The chicken incident demonstrates another characteristic that saves Portman from the “bland” label: his sense of humor. The senator has a history of prank-playing, and former Rep. Rick Lazio of New York, Portman’s roommate in Washington when both served in the House in the ’90s, has been the butt of many of them.

Once, when both men were part of a congressional delegation to Germany, Portman slipped an exotic variety of kiwi—according to Lazio, “it almost looks it’s got long hair growing out of it”—under the New Yorker’s bedcovers. When he first discovered it, Lazio thought he was sharing his bed with a rodent.

The incident set off a bit of a kiwi war between the two congressmen.

Portman pulled off a coup when he caught wind of a swanky event for Lazio’s major political donors and recruited a waiter working the event to his side. In front of the donors, the waitstaff brought Lazio a large, covered silver platter and, with much fanfare, lifted the cover to reveal … a kiwi.

The occasional dead bee or tarantula has also turned up where Lazio wished it hadn’t. “I didn’t sufficiently get him back for any of this stuff,” says Lazio, who also maintains, “You couldn’t have a better friend than Rob Portman.”

Speaking of Portman’s friends, his college crew at Dartmouth is not the one you’d expect of someone now billed as the paradigm of a GOP straight arrow. Despite the prevalence of Greek life on the campus, Portman skipped the frats and ran with a crowd nicknamed “the Granola Gang” for their hippie vibe and love of the outdoors. They didn’t mix much with the Wall Street-bound bunch, and many went on to enter the Peace Corps and the renewable-energy sector. Today, the rest of the gang, which includes Obama energy adviser Dan Reicher and New Hampshire’s Democratic House candidate Ann Kuster, is solidly blue.

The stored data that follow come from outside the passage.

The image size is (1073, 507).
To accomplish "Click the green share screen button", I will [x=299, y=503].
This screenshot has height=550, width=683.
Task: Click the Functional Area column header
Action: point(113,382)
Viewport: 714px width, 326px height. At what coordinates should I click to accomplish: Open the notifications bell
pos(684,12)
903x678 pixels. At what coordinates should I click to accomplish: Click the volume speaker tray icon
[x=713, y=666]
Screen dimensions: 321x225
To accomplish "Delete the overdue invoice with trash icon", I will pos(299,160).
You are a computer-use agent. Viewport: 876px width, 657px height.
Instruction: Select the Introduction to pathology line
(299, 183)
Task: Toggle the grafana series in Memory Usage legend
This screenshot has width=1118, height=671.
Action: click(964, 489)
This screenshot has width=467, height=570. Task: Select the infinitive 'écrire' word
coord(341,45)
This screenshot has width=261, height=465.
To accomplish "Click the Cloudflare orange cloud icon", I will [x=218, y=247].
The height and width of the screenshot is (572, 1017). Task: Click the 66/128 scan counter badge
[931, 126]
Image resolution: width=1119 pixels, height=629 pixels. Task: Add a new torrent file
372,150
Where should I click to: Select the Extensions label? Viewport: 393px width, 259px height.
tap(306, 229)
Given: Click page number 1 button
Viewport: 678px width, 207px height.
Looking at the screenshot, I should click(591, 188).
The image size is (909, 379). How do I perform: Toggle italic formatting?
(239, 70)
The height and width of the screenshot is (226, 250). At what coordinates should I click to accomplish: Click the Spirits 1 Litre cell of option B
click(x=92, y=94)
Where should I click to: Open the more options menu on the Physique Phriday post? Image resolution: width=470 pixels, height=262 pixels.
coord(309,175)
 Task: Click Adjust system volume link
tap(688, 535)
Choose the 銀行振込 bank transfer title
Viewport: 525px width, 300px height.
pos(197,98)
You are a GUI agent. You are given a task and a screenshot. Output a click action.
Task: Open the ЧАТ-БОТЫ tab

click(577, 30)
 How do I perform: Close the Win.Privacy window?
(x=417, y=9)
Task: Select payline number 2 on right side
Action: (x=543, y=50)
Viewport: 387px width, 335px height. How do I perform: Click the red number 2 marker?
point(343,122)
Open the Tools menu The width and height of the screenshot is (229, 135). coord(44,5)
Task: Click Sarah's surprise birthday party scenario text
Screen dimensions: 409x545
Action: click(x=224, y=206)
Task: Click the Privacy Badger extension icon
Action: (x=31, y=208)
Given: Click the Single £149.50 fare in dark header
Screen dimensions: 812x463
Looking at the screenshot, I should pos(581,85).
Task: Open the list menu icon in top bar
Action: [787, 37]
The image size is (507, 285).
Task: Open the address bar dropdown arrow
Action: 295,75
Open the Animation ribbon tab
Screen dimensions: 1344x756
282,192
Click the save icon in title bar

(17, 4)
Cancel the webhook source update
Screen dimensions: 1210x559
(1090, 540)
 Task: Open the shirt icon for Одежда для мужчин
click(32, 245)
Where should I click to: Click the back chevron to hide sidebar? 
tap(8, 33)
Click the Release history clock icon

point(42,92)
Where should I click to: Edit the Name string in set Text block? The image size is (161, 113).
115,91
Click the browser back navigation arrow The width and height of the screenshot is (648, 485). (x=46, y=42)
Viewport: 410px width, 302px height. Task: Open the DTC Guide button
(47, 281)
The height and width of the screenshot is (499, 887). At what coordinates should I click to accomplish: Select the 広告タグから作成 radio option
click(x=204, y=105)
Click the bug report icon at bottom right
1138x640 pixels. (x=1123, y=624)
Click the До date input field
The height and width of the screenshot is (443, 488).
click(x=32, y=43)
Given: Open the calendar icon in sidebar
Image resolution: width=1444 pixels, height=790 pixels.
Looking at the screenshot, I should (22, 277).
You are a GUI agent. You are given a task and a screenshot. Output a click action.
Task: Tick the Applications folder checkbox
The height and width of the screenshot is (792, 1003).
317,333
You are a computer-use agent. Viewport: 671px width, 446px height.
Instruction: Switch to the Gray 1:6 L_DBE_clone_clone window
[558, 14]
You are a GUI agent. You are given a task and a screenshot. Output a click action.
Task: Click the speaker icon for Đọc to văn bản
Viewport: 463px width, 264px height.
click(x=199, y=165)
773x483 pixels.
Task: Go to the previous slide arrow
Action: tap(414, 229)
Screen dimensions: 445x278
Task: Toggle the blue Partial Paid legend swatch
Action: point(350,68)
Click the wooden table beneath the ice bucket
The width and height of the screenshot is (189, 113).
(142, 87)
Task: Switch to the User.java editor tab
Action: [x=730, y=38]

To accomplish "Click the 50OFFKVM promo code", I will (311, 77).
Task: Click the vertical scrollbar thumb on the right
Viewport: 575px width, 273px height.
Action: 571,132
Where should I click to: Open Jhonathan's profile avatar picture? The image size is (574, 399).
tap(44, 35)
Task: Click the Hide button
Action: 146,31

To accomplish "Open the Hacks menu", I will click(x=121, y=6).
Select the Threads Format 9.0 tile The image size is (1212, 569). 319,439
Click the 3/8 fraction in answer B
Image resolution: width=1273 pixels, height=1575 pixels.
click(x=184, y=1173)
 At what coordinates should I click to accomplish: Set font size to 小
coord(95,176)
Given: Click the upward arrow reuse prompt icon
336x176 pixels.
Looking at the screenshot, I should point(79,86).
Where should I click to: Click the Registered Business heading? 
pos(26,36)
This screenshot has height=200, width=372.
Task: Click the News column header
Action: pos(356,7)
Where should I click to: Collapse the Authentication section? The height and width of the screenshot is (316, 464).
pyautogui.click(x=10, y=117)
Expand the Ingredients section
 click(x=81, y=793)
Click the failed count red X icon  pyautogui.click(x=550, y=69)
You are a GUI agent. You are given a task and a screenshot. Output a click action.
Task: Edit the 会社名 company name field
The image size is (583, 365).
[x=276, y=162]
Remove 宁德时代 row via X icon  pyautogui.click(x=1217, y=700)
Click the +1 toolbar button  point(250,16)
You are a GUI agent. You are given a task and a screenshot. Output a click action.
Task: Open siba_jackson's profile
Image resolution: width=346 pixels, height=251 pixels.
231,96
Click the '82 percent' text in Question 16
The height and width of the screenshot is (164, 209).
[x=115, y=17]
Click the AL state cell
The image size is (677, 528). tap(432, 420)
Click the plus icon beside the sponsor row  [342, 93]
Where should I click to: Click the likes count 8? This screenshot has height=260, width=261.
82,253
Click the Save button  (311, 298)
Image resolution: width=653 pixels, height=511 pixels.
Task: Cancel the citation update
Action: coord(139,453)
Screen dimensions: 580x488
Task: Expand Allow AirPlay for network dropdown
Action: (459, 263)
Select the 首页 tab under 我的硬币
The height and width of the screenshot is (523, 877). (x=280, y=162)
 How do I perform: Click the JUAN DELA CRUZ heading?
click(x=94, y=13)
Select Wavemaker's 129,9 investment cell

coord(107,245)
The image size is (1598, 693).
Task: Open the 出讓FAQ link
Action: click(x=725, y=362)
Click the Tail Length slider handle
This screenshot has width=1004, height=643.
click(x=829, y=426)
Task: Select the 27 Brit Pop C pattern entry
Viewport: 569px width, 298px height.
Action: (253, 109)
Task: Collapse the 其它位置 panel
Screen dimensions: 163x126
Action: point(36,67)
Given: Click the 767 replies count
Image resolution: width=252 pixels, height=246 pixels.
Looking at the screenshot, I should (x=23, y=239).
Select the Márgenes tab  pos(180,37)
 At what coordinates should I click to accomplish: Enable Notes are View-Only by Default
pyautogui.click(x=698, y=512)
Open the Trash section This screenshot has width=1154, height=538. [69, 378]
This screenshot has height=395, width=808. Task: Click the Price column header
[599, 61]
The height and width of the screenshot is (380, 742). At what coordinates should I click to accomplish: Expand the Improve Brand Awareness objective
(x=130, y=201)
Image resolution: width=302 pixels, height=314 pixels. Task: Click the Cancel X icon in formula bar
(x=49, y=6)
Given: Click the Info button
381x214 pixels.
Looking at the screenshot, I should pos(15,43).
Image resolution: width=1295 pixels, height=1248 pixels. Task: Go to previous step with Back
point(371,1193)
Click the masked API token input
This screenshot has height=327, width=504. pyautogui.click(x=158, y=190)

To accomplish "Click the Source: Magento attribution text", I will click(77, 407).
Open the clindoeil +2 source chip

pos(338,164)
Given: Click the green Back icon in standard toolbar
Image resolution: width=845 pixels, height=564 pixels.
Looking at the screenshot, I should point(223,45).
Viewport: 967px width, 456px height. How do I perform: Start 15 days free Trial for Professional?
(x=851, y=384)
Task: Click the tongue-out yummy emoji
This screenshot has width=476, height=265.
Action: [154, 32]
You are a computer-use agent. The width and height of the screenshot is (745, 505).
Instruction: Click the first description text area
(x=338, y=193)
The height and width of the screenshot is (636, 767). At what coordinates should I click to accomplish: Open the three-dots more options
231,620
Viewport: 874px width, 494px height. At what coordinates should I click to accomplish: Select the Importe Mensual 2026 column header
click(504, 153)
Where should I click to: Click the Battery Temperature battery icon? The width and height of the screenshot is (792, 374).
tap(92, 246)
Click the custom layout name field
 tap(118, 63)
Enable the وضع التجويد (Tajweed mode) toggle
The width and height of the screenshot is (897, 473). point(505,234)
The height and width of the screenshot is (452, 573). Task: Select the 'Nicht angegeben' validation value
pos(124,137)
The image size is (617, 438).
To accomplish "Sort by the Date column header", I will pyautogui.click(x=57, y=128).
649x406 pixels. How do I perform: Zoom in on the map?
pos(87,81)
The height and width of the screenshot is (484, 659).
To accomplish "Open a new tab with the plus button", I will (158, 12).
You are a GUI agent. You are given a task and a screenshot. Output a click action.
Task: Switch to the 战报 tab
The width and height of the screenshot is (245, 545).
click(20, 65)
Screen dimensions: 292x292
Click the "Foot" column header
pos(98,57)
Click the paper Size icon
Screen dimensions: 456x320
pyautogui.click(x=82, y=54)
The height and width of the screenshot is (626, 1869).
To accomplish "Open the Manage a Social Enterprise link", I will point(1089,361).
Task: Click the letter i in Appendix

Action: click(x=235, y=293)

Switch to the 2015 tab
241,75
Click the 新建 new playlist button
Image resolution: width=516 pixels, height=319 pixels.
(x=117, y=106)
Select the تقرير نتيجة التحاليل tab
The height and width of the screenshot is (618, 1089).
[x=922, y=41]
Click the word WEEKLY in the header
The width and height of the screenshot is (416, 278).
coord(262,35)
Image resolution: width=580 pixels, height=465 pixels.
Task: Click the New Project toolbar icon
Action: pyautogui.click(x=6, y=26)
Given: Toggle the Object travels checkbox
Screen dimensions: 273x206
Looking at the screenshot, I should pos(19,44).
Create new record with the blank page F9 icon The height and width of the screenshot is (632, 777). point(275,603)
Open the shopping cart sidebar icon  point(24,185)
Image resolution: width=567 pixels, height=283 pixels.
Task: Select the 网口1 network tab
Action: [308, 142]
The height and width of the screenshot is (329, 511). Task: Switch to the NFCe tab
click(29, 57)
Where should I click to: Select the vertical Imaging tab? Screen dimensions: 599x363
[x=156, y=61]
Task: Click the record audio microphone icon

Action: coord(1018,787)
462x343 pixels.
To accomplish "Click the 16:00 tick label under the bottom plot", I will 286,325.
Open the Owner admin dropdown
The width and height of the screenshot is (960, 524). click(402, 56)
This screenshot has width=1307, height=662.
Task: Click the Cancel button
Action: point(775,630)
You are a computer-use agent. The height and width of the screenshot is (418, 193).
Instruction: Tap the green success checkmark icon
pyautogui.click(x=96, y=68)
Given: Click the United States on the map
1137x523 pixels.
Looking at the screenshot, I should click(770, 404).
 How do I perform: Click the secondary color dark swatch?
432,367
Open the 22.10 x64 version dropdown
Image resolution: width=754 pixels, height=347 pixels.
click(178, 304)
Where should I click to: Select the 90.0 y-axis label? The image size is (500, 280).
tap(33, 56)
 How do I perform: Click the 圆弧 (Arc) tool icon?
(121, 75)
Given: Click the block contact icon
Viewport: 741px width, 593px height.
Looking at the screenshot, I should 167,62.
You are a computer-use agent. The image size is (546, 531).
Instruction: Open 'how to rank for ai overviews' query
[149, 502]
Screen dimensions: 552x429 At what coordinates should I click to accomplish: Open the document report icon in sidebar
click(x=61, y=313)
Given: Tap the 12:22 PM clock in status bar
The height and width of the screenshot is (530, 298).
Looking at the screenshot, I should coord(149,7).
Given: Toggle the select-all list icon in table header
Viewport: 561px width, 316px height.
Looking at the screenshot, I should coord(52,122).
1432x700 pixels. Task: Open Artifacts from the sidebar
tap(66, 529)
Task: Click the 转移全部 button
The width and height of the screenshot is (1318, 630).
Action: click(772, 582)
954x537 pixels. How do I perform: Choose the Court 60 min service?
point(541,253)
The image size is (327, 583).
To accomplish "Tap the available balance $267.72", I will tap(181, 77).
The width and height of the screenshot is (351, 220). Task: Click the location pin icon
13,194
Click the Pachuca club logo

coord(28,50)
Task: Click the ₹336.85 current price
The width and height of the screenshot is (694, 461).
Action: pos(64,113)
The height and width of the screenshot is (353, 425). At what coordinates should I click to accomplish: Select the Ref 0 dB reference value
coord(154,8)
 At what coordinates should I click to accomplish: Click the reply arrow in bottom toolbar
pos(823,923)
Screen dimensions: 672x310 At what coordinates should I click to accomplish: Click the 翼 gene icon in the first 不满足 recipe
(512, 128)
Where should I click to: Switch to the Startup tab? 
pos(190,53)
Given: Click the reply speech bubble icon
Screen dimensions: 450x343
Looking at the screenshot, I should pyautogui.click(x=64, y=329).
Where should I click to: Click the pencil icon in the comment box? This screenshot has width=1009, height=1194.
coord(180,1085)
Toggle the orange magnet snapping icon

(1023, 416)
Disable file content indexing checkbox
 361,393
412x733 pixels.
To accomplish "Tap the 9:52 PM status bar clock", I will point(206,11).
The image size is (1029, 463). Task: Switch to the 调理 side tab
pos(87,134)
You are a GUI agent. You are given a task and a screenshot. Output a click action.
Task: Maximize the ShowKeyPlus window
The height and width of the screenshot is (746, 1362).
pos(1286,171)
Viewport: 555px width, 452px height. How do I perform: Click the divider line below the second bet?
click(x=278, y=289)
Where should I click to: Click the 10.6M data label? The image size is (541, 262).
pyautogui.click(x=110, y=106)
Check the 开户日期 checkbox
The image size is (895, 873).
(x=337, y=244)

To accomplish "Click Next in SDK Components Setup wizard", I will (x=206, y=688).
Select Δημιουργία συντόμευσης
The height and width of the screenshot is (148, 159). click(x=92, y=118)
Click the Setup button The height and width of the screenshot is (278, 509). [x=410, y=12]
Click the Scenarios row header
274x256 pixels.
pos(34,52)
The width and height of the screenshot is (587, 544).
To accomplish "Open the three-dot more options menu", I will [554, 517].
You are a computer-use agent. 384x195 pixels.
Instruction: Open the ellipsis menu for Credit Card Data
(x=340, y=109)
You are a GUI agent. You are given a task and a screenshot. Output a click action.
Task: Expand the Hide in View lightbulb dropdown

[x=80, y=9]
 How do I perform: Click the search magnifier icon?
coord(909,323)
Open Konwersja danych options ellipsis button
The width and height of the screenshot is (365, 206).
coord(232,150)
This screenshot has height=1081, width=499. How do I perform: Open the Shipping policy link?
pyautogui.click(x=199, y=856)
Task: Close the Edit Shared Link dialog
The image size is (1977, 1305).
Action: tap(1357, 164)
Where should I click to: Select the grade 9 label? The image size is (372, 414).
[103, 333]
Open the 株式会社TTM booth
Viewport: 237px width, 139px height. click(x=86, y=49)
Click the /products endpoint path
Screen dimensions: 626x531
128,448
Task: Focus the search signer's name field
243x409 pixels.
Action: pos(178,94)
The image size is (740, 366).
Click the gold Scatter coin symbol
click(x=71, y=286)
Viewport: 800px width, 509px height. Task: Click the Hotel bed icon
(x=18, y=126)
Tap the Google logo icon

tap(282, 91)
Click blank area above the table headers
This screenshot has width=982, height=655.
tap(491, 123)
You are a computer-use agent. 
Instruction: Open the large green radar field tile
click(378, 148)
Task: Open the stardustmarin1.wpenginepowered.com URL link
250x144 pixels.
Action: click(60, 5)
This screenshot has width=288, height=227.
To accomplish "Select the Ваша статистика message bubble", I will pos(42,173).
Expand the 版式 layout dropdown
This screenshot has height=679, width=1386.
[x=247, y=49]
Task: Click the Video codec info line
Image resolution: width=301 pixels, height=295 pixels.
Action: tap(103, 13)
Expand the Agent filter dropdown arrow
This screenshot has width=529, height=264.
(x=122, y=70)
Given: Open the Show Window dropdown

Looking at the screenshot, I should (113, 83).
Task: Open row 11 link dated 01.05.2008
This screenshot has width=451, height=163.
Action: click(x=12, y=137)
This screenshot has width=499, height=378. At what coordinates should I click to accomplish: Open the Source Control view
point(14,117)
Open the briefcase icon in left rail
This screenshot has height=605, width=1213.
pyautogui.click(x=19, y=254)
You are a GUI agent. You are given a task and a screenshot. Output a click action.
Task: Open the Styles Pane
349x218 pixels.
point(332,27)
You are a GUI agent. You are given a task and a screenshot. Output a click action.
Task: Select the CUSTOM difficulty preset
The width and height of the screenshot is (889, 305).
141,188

“It was a pretty crunchy group of people,” says Kuster, who with Portman once hauled a whole turkey to a Dartmouth-owned cabin in the White Mountains and attempted to cook it.

Then there’s Portman’s passion for the Shakers, an American religious movement known for furniture-making and a total commitment to celibacy. OK, so that is a little boring, but it’s also unique. Nowhere on Amazon.com is Sen. Marco Rubio of Florida described as “a lifelong Shaker enthusiast.”

So how did Portman get a rap as the most boring, if safest, VP pick on the market? Largely it’s because Portman’s personal life is not likely to grab any headlines.

Even in the 1970s, as a young, long-haired congressional intern for Rep. Bill Gradison, a Republican whom he would one day succeed in office, Portman was no wild man. “Work hard? Yes,” says Jonathan Petuchowski, who worked for Gradison alongside him. “Party hard? No.”

Ditto at Michigan Law School. “I have no memory of him with a lamp shade on his head,” says Frank Ballantine, a law-school roommate who does have many memories of Portman cross-country skiing.

That pattern has remained stable through two decades in Washington as he served in high-powered roles such as director of the Office of Management and Budget and U.S. trade representative. Ballantine recalls that at the recent wedding of a mutual friend, Portman spent much of the night entertaining a 6-year-old.

Perhaps the most exotic thing about Portman as a politician, then, is that, in the words of both Petuchowski and Lazio, he’s “down to earth.” It’s a trait so rarely seen in Washington that when it comes along, it can easily be mixed up with “boring.”